Biały Dunajec. Śmierć strażaka po bójce. Wypadek wykluczony
Bliscy Pawła Ziętkiewicza walczą o sprawiedliwość po śmierci strażaka ochotnika, ale ostatnia decyzja prokuratury to dla nich za mało. Jak informuje Onet, po 9 miesiącach od wszczęcia śledztwa w tej sprawie powołany przez śledczych biegły wykluczył, by obrażenia 25-latka powstały w wyniku wypadku. Mężczyzna trafił do szpitala z krwiakiem podtwardówkowym mózgu, a jedna z hipotez zakładała, że powstał on nie w wyniku bójki, ale upadku druha OSP Biały Dunajec i uderzenia głową o kamień.
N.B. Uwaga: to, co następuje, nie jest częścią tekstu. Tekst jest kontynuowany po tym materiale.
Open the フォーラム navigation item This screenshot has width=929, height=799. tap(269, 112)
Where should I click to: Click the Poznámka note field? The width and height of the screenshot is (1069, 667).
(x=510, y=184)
Prokuratura dysponuje nagraniem z remizy, gdzie doszło do bójki poprzedzającej śmierć Pawła. Widać na nim, że mężczyzna jest ofiarą, a nie prowodyrem zdarzenia, ale śledczy nie mogą tego sami ocenić - to zadanie dla kolejnego biegłego.
- I my o taką opinię wystąpiliśmy. Powinna być gotowa już wiele tygodni temu, ale biegły dalej nam jej nie przedstawił. Musimy czekać na finał jego prac. Dopiero otrzymując jego opinię, będziemy mogli działać dalej. W zależności od tego, co się znajdzie w opinii od biegłego z zakresu analizy nagrań wideo, będziemy prosić o kolejną opinię patologów z zakładu medycyny sądowej - powiedziała Onetowi Aneta Hładki, prokurator rejonowa w Zakopanem.
"Ten, który bił Pawła, chodzi na wolności"
W tej sprawie na razie nikt nie usłyszał zarzutów, ale jeśli tak się ostatecznie stanie, w gronie podejrzanych może się znaleźć nie tylko strażak, który pobił 25-latka. Na nagraniu widać też inne osoby, które w tym przypadku mogłyby ewentualnie odpowiadać za udział w bójce.
- Minęło tyle miesięcy i ten, który bił Pawła, chodzi na wolności. Wszyscy, którzy byli świadkami tego, jak katowano mojego syna, również są wolni. Gdzie tu sprawiedliwość? Człowiek kopnie psa na ulicy, ktoś inny to nagra i dzień później po sadystę przyjeżdża policja. A tu mija dziewięć miesięcy od śmierci syna i prokuratura analizuje wideo z bójką i sprawdza, czy naprawdę widać na nim bójkę. To koszmar - mówi Onetowi Anna Ziętkiewicz, mama Pawła.